* [EXERCISE DATA]
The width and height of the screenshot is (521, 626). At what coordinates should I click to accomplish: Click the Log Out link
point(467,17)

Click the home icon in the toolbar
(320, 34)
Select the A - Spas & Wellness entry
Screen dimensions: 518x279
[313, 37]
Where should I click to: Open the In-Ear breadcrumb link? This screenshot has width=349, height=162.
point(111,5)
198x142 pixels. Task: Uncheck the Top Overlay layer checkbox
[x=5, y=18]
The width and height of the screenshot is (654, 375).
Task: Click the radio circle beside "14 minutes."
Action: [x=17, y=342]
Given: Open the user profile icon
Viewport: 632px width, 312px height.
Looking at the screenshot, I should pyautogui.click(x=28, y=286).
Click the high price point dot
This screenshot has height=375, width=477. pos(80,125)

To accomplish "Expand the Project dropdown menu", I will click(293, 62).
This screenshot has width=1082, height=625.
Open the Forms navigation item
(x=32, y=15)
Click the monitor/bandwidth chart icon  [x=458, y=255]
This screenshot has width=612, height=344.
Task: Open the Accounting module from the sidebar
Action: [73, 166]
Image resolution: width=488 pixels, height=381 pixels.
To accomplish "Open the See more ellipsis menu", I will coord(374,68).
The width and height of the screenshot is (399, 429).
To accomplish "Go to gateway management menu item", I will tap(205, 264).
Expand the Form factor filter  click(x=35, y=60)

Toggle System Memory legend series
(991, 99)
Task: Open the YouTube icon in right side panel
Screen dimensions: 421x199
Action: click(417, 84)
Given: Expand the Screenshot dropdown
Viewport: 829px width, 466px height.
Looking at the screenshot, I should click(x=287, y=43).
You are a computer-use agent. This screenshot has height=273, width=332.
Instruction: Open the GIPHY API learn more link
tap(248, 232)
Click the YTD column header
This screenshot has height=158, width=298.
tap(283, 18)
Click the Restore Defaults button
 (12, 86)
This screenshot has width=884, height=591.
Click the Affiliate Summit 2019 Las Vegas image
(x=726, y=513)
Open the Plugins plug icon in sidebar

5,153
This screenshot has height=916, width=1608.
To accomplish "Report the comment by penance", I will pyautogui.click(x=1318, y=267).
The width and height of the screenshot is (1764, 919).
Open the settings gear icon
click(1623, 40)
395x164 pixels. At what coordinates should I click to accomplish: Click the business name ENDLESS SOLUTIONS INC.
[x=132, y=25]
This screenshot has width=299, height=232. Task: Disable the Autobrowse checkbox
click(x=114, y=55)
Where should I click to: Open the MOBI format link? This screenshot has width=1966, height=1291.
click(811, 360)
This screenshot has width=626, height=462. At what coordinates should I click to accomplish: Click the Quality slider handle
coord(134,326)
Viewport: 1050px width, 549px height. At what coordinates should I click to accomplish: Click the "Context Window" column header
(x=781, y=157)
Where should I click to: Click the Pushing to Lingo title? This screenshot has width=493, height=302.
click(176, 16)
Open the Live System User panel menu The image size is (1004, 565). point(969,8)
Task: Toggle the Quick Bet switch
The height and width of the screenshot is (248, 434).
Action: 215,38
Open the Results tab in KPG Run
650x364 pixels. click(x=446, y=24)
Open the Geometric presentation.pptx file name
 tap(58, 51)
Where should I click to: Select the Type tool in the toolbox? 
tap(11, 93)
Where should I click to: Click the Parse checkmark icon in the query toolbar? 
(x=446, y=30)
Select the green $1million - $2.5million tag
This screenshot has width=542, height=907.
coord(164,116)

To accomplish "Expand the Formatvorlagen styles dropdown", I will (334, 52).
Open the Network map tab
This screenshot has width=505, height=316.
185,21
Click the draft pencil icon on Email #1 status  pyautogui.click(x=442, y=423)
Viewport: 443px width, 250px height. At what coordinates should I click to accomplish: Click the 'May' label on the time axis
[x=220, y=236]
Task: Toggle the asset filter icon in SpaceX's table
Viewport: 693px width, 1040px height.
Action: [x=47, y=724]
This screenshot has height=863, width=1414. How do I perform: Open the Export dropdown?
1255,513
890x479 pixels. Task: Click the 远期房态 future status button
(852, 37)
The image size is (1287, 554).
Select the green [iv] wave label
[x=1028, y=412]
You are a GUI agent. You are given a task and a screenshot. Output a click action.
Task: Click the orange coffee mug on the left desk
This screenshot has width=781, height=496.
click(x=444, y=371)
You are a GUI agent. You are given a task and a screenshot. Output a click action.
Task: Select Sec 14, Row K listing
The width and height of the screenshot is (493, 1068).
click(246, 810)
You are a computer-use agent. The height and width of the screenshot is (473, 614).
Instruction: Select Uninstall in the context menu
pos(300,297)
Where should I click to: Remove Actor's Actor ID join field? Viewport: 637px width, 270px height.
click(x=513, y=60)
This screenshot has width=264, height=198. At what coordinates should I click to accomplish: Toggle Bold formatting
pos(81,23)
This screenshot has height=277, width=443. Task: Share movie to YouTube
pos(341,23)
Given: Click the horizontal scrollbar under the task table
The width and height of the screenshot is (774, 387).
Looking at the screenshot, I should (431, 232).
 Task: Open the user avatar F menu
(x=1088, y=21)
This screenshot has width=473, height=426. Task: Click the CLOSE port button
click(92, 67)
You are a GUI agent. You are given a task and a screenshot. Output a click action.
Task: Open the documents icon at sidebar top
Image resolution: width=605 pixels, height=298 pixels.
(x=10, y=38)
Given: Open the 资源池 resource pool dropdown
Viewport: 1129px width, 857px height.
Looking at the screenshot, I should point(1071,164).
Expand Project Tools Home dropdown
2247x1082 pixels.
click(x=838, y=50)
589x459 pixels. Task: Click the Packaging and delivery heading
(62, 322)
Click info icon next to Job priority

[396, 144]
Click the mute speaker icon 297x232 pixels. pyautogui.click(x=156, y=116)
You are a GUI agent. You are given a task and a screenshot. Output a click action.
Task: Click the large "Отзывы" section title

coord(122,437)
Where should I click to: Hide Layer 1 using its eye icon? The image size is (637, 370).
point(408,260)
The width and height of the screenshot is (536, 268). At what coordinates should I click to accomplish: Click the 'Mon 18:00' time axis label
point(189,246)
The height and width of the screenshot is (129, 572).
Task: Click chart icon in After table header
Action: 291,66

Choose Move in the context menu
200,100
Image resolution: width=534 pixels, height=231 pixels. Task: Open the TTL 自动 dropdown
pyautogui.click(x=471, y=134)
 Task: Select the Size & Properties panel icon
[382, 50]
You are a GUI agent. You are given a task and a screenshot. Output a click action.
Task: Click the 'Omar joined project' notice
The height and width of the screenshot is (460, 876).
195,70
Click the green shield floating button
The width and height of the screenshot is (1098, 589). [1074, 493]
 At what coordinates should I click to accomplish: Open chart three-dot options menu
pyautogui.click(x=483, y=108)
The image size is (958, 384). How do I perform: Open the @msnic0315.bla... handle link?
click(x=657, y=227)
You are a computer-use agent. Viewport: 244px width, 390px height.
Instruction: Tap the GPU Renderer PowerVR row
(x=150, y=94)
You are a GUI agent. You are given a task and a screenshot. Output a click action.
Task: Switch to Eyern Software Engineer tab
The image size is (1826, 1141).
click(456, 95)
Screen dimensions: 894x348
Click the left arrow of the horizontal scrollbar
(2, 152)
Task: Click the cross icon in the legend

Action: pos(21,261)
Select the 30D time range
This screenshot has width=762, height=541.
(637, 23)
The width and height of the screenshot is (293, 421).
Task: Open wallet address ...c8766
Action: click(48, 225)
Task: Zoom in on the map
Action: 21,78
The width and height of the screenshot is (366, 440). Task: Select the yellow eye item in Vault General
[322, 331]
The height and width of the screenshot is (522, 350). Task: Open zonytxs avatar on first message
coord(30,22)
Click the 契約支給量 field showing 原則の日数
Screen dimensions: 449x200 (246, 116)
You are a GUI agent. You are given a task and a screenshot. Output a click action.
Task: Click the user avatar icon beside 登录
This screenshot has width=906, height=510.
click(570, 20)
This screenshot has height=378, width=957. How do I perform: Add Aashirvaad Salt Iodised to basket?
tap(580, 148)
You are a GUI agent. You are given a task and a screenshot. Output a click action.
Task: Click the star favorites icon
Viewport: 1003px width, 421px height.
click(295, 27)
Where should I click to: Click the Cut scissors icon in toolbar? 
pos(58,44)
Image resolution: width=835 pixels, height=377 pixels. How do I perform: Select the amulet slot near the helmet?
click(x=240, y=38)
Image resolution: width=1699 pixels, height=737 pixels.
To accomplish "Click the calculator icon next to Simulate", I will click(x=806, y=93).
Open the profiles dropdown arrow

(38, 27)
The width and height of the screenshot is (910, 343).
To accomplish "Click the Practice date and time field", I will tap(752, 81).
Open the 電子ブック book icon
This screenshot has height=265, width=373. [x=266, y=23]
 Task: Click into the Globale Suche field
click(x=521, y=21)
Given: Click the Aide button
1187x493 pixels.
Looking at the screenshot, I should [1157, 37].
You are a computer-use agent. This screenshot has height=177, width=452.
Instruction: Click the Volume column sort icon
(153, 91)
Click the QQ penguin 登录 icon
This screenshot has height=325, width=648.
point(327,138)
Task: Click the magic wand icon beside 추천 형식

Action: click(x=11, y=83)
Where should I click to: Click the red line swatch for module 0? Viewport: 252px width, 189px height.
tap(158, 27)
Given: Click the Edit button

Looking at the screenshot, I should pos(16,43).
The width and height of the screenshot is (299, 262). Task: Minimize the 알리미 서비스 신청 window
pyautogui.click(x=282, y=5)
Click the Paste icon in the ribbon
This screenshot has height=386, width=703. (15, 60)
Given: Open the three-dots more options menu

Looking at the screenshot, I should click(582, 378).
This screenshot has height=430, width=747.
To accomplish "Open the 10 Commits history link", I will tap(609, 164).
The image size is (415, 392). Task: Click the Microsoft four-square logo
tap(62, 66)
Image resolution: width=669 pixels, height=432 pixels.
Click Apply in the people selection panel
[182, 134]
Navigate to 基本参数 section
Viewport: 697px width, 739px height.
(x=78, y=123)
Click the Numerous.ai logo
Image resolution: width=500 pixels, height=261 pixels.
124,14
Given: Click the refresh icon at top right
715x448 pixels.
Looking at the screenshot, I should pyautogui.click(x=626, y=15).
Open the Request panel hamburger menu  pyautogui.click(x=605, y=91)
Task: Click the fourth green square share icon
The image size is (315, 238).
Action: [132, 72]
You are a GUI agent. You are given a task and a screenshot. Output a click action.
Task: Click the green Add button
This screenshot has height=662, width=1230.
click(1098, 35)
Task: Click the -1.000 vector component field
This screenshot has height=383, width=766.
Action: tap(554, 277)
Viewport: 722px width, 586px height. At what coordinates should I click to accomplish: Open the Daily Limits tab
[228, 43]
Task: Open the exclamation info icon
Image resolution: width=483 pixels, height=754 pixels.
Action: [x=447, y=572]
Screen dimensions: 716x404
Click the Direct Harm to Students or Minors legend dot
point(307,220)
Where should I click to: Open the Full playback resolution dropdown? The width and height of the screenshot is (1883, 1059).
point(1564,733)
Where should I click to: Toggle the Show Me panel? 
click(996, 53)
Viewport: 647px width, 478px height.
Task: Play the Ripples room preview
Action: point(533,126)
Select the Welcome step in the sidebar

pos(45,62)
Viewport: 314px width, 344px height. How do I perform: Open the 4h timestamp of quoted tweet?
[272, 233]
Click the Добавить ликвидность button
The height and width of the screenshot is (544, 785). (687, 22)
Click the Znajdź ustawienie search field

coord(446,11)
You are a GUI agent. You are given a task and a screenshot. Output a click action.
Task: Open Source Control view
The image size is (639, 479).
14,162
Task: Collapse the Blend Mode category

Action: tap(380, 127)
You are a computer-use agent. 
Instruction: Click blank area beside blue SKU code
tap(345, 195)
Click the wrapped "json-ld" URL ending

* [YOUR INSTRUCTIONS]
Copy the stretch of the records above that runs from the line with "Click the Restore Defaults button" through the line with "This screenshot has height=916, width=1608.". Both end lines belong in the copy, and nothing else does.

* [TASK OUTPUT]
Click the Restore Defaults button
 (12, 86)
This screenshot has width=884, height=591.
Click the Affiliate Summit 2019 Las Vegas image
(x=726, y=513)
Open the Plugins plug icon in sidebar

5,153
This screenshot has height=916, width=1608.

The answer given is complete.